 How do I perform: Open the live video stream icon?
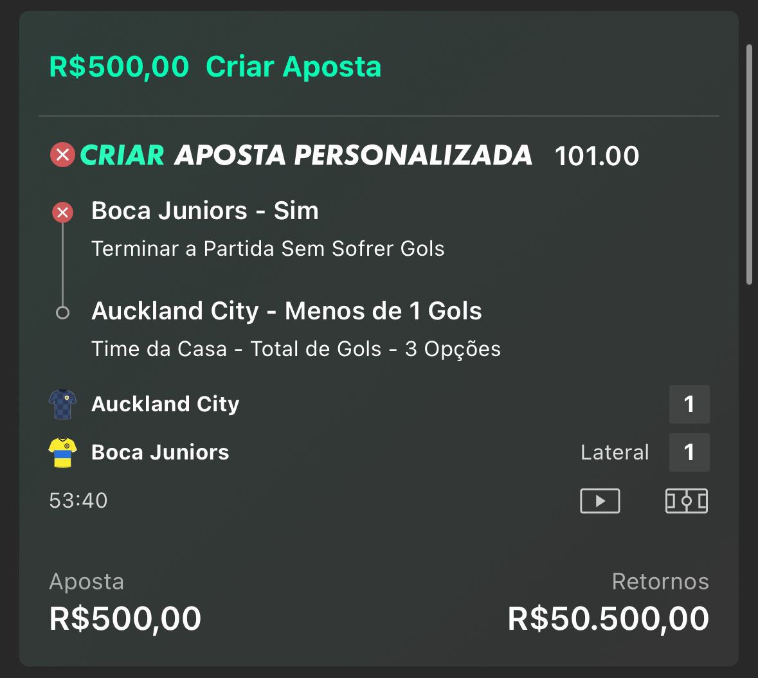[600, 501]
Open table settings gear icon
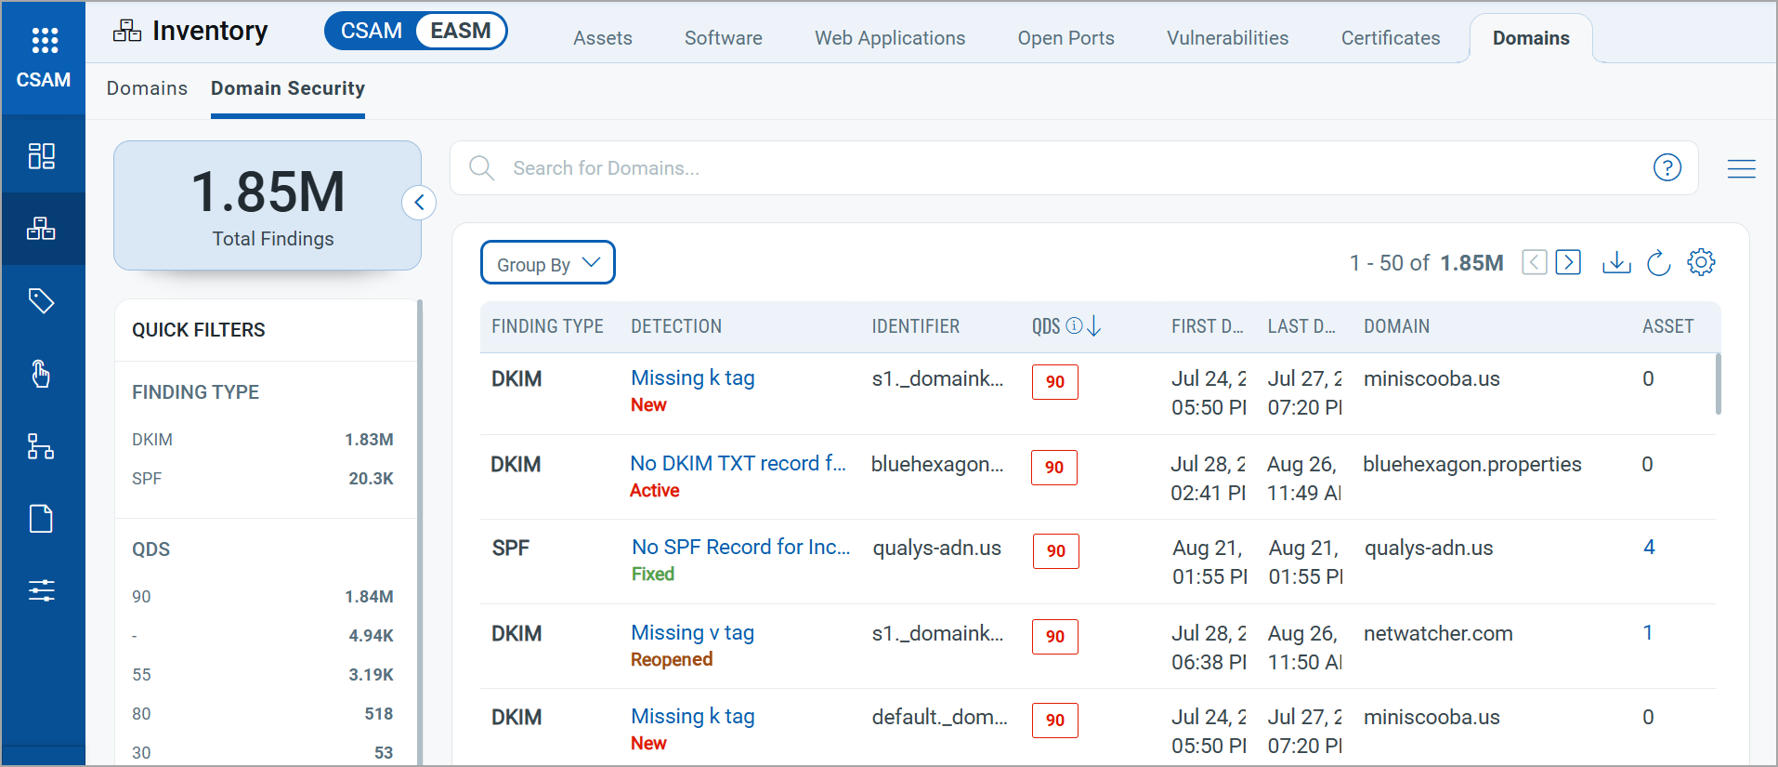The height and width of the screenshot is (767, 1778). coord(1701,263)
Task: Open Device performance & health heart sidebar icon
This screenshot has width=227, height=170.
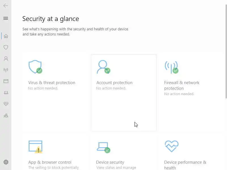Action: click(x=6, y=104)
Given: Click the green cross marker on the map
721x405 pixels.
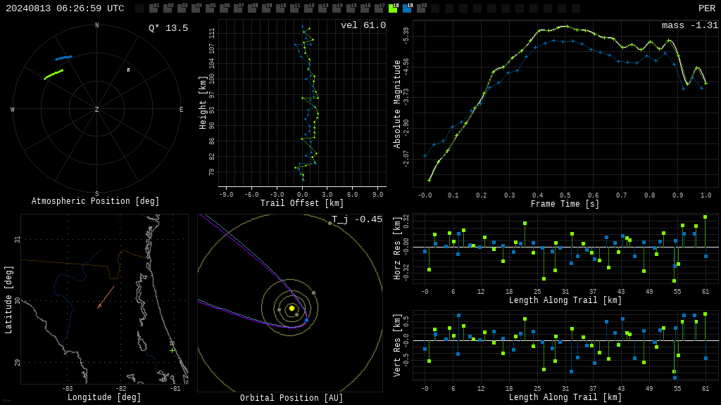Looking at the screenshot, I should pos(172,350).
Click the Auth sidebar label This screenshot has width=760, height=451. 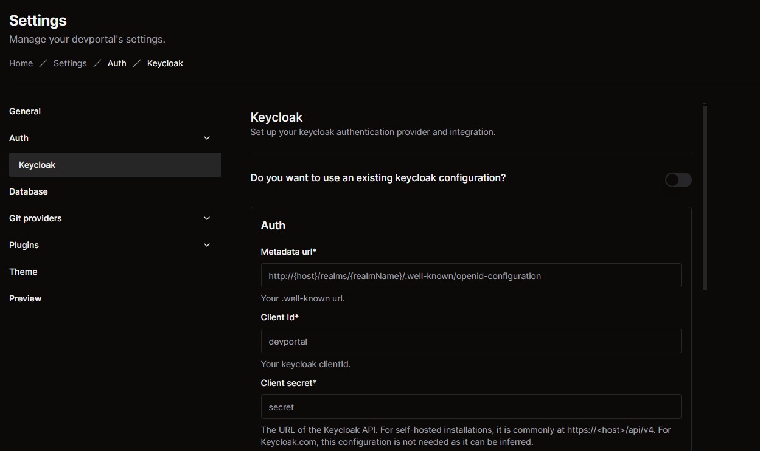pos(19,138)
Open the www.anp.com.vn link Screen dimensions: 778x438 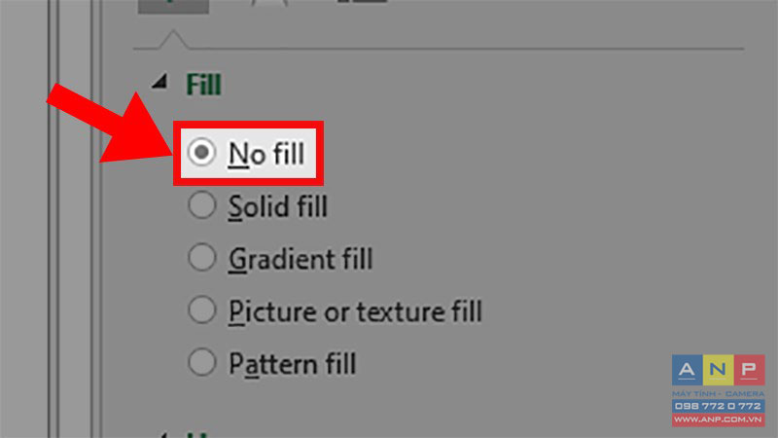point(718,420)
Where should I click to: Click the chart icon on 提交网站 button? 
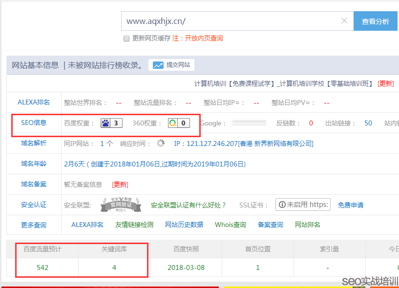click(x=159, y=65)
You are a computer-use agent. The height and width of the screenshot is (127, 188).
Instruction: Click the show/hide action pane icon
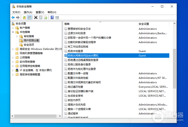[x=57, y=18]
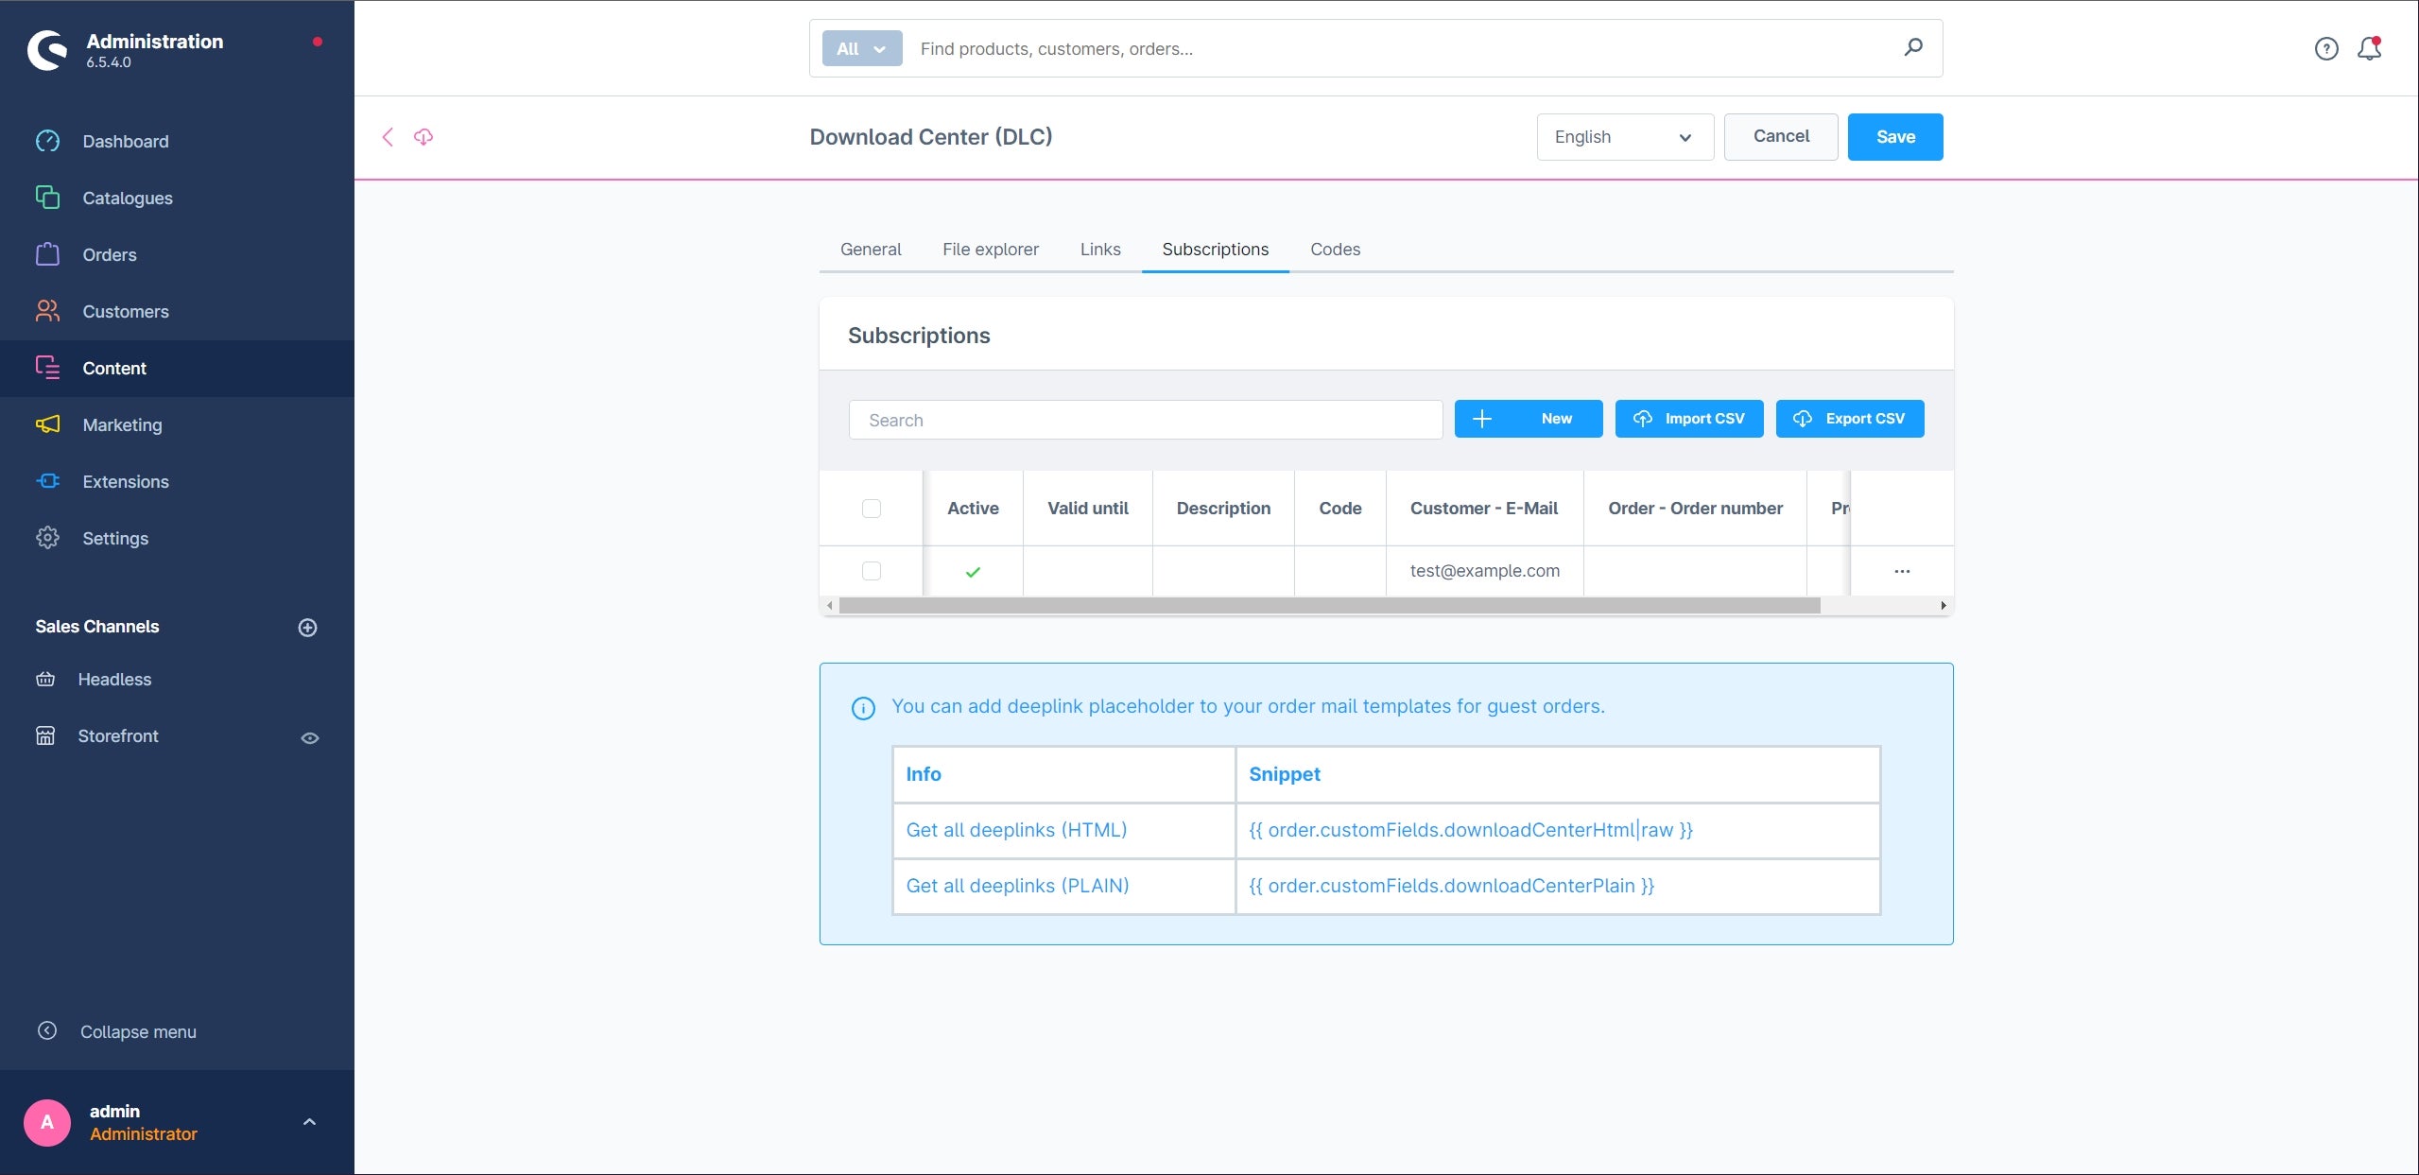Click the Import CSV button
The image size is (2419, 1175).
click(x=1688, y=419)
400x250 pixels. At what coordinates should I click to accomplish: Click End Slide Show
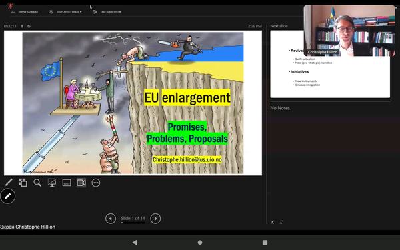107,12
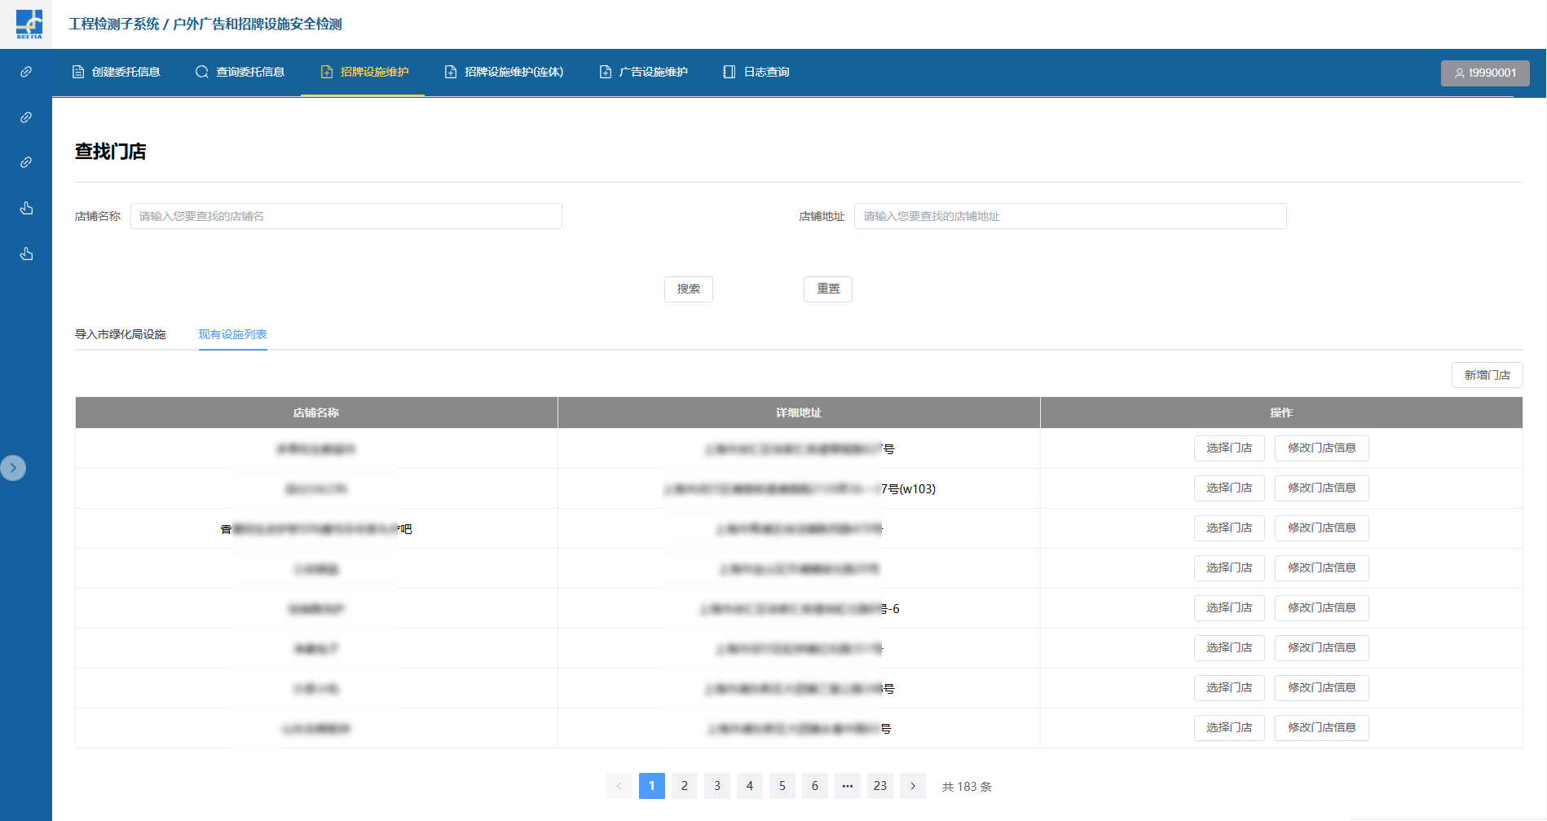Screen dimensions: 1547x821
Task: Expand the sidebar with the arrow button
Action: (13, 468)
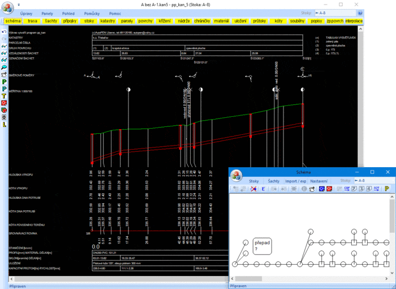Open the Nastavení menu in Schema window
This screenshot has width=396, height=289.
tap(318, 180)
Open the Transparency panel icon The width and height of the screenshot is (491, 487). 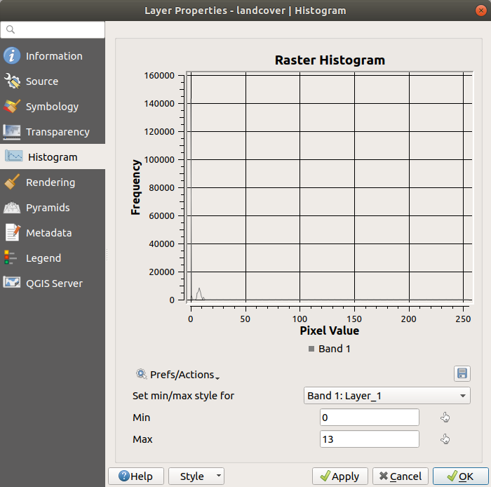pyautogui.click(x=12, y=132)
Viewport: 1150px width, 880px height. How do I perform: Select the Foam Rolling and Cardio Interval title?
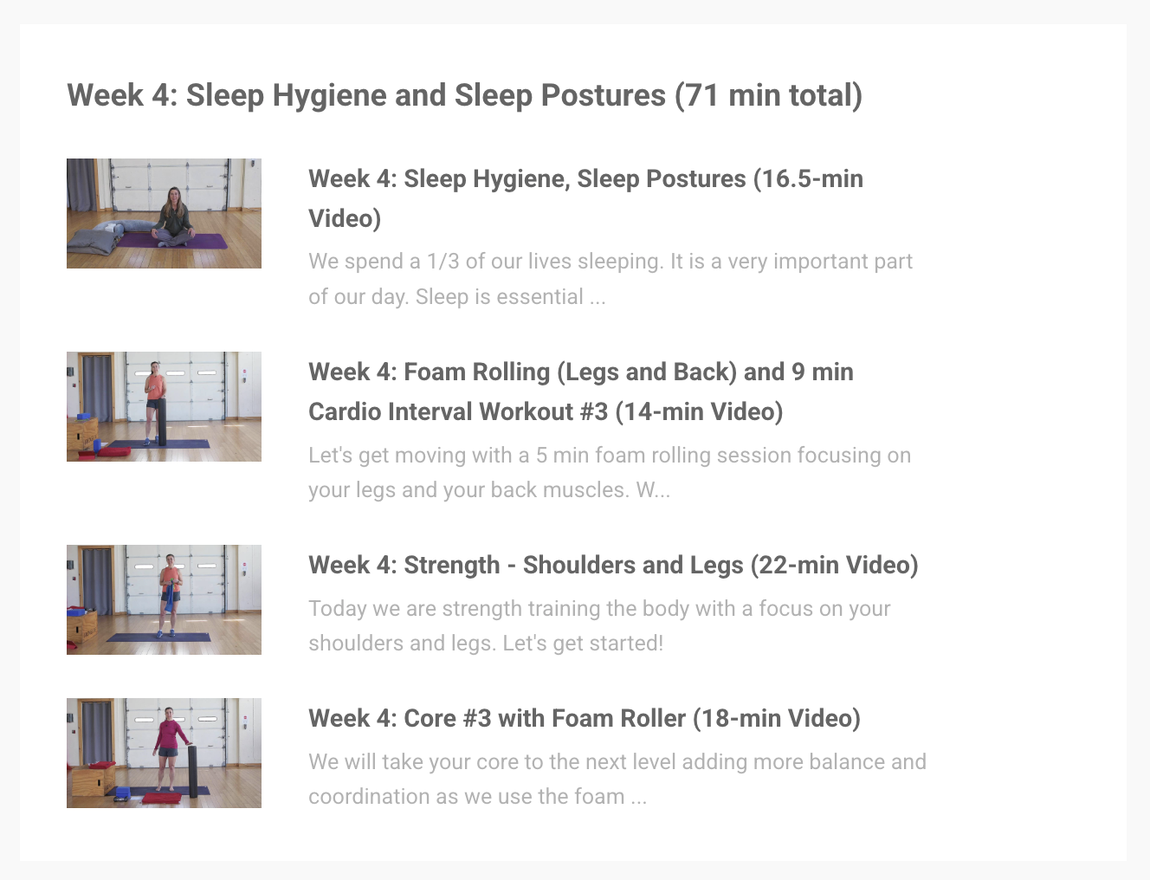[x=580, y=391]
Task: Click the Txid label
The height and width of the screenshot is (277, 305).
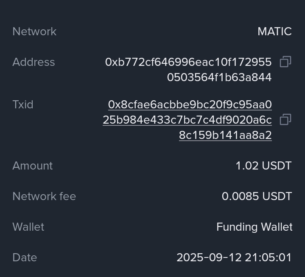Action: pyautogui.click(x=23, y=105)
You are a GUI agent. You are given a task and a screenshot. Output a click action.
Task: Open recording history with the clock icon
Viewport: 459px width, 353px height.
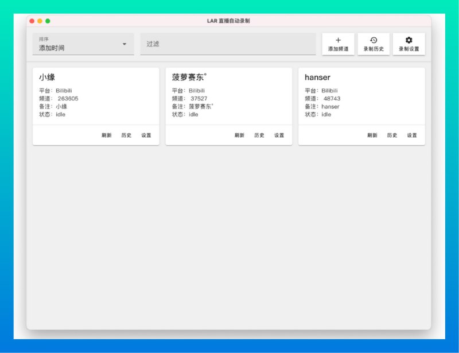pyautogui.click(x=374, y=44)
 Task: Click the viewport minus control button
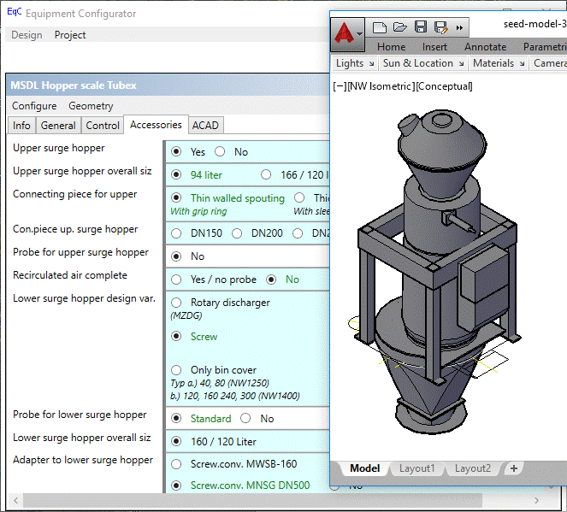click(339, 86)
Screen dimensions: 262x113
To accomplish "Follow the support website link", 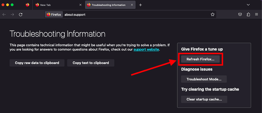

■ Assignment: Exactly the lines from the one holding "Screen dimensions: 262x113" through the last line of the entries must be set down, with nothing added and no pictures.

■ Task answer:
Screen dimensions: 262x113
To accomplish "Follow the support website link", 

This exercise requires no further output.